[Model] Enable quantization support for transformers backend (#12960)

2025-02-18 11:52:47 +08:00
parent efbe854448
commit 67ef8f666a
3 changed files with 66 additions and 23 deletions
--- a/docs/source/models/supported_models.md
+++ b/docs/source/models/supported_models.md
@@ -42,7 +42,7 @@ Alternatively, you can [open an issue on GitHub](https://github.com/vllm-project

 ### Transformers fallback

-After the merge of <gh-pr:11330>, `vllm` can fallback to models that are available in `transformers`. This does not work for all models for now, but most decoder language models are supported, and vision language model support is planned!
+`vllm` can fallback to models that are available in `transformers`. This does not work for all models for now, but most decoder language models are supported, and vision language model support is planned!
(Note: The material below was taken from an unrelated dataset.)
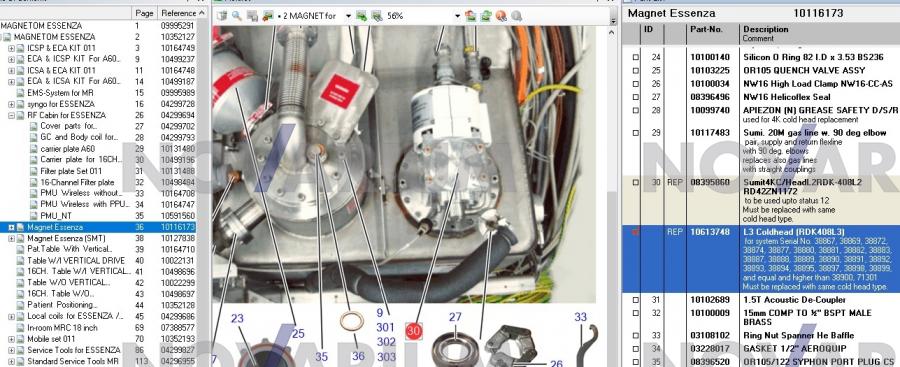This screenshot has height=367, width=900.
Task: Tick the checkbox for ID 31 Acoustic De-Coupler
Action: coord(635,300)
 To check if the backend is `transformers`, you can simply do this:

@@ -56,9 +56,13 @@ If it is `TransformersModel` then it means it's based on `transformers`!

 #### Supported features

-##### LORA and quantization
+##### Quantization

-Both are not supported yet! Make sure to open an issue and we'll work on this together with the `transformers` team!
+Transformers fallback has supported most of available quantization in vLLM (except GGUF). See [Quantization page](#quantization-index) for more information about supported quantization in vllm.
+
+##### LoRA
+
+LoRA hasn't supported on transformers fallback yet! Make sure to open an issue and we'll work on this together with the `transformers` team!

 Usually `transformers` model load weights via the `load_adapters` API, that depends on PEFT. We need to work a bit to either use this api (for now this would result in some weights not being marked as loaded) or replace modules accordingly.